WHAT TO WORK ON: Convert the records, starting at the beginning and ending at the line containing "Click Pluto's avatar", into a two-column CSV with the headers input and output. Give only that part, with one row per record, its text and answer each in a single quoted field and any line breaks replaced by spaces.

RAW DATA:
..........
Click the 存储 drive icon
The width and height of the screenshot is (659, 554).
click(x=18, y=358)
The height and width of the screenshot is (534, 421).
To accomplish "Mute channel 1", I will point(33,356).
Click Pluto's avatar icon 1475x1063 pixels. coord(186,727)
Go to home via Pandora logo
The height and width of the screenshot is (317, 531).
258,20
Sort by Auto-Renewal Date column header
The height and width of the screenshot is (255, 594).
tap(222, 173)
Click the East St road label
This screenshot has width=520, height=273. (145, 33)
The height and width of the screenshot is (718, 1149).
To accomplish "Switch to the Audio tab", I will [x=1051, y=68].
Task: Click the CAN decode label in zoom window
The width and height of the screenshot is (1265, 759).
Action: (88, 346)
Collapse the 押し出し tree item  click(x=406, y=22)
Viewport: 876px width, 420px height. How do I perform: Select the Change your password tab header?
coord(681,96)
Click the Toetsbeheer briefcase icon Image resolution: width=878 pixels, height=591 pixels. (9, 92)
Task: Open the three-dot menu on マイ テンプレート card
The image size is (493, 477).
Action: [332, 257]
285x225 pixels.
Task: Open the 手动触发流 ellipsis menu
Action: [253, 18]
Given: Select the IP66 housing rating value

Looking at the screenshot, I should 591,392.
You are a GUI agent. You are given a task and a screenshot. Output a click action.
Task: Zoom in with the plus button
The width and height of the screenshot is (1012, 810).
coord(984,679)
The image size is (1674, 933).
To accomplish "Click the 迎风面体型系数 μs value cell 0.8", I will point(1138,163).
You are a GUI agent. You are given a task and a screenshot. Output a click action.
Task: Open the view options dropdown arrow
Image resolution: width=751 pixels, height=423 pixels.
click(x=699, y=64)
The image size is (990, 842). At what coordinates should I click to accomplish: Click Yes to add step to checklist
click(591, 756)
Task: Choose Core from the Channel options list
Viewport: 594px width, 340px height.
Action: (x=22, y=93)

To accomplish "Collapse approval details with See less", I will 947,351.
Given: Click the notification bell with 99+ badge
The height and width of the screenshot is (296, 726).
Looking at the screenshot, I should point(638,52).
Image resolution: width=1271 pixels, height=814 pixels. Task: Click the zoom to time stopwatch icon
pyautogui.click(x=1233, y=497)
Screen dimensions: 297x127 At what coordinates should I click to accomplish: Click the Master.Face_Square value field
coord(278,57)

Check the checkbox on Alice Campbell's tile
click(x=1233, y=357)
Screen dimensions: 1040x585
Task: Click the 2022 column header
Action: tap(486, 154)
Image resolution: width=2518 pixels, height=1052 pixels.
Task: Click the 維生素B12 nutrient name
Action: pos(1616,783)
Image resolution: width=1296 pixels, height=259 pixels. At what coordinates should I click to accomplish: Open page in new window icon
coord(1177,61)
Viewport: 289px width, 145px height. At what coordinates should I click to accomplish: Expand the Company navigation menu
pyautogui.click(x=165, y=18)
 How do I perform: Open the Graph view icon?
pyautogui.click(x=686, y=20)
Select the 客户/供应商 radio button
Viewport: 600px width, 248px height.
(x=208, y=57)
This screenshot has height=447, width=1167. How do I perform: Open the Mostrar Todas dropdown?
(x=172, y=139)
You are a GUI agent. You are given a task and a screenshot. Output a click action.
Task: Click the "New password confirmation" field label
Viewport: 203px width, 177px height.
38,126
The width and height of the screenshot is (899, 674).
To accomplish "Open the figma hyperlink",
..........
RESULT OF THE EXERCISE:
input,output
"Click the 存储 drive icon The width and height of the screenshot is (659, 554).","click(x=18, y=358)"
"The height and width of the screenshot is (534, 421). To accomplish ""Mute channel 1"",","I will point(33,356)."
"Click Pluto's avatar icon 1475x1063 pixels.","coord(186,727)"